Create device collections for update target rings and deploy the SUG:

# Create a collection for Windows Server 2019 servers
$collection = New-CMDeviceCollection -Name "WS2019-Prod-Servers" -LimitingCollectionName "All Systems"

# Add a query membership rule
Add-CMDeviceCollectionQueryMembershipRule `
  -CollectionName "WS2019-Prod-Servers" `
  -QueryExpression "select SMS_R_SYSTEM.ResourceID from SMS_R_System inner join SMS_G_System_OPERATING_SYSTEM on SMS_G_System_OPERATING_SYSTEM.ResourceID = SMS_R_System.ResourceID where SMS_G_System_OPERATING_SYSTEM.Caption like '%Windows Server 2019%'" `
  -RuleName "WS2019 Systems"

# Deploy the Software Update Group
New-CMSoftwareUpdateDeployment `
  -SoftwareUpdateGroupName "WS2019-Security-$monthYear" `
  -CollectionName "WS2019-Prod-Servers" `
  -DeploymentName "WS2019-Security-$monthYear-Deploy" `
  -DeploymentType Required `
  -TimeBasedOn LocalTime `
  -AvailableDateTime (Get-Date).AddDays(7) `
  -DeadlineDateTime (Get-Date).AddDays(14) `
  -UserNotification DisplaySoftwareCenterOnly `
  -AllowRestart $true `
  -RestartServer $true `
  -SoftDeadlineEnabled $true

Configuring Maintenance Windows

Maintenance windows restrict when SCCM can install updates or reboot servers. Configure a weekly maintenance window for production servers:

# Create a maintenance window: Saturdays 2 AM - 6 AM
$schedule = New-CMSchedule -DayOfWeek Saturday -Start "2000/01/01 02:00:00" -End "2000/01/01 06:00:00" -RecurCount 1

New-CMMaintenanceWindow `
  -CollectionId (Get-CMDeviceCollection -Name "WS2019-Prod-Servers").CollectionID `
  -Name "WS2019-Sat-Maintenance" `
  -Schedule $schedule `
  -ApplyTo SoftwareUpdatesOnly `
  -IsEnabled $true

Generating Software Update Compliance Reports

# View compliance summary for a deployment
$deployment = Get-CMDeployment | Where-Object { $_.ApplicationName -like "*WS2019-Security*" } | Select-Object -First 1

Get-CMDeploymentStatus -DeploymentId $deployment.DeploymentID -StatusType Any |
  Group-Object StatusType | Select-Object Name, Count

# Detailed per-machine compliance status
Get-CMDeploymentStatusDetail -DeploymentId $deployment.DeploymentID |
  Select-Object MachineName, StatusType, StatusDescription, LastStatusTime |
  Sort-Object StatusType | Format-Table -AutoSize

Enabling Phased Deployments for Updates

# Create a phased deployment: Phase 1 (Lab) -> Phase 2 (Prod) with 7-day wait
New-CMSoftwareUpdatePhase -Name "Phase-Lab" -CollectionName "WS2019-Lab" -BeginCondition AfterPeriod -CriteriaOption Compliance -CriteriaValue 90 -DaysAfterPreviousPhaseSuccess 7
New-CMSoftwareUpdatePhase -Name "Phase-Prod" -CollectionName "WS2019-Prod-Servers"
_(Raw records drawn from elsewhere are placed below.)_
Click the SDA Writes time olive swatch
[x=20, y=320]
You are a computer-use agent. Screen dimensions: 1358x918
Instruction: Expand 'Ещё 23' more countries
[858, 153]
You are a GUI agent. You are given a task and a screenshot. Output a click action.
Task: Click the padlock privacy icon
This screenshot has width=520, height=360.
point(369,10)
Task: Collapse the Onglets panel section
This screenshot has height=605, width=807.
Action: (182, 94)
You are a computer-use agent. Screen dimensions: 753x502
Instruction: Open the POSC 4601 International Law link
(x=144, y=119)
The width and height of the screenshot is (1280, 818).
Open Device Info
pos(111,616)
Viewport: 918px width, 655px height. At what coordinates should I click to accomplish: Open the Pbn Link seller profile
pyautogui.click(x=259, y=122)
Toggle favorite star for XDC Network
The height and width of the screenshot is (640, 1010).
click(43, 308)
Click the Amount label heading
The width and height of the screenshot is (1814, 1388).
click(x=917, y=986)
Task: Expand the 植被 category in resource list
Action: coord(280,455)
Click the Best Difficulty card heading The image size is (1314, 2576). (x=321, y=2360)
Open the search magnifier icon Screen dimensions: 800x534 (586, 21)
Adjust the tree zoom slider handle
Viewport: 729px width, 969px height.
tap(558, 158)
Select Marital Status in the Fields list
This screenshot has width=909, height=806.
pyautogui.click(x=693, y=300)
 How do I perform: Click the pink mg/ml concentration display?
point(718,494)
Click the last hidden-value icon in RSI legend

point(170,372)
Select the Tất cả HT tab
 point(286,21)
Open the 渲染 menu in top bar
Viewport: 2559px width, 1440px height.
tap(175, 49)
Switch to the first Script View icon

SCCM’s phased deployment automatically advances to the next ring once the success criteria (90% compliance in the lab) is met, eliminating manual gate checks. Combine with SCCM’s built-in reporting to generate executive summaries and technical drill-downs to satisfy internal audit and compliance requirements for patch SLAs.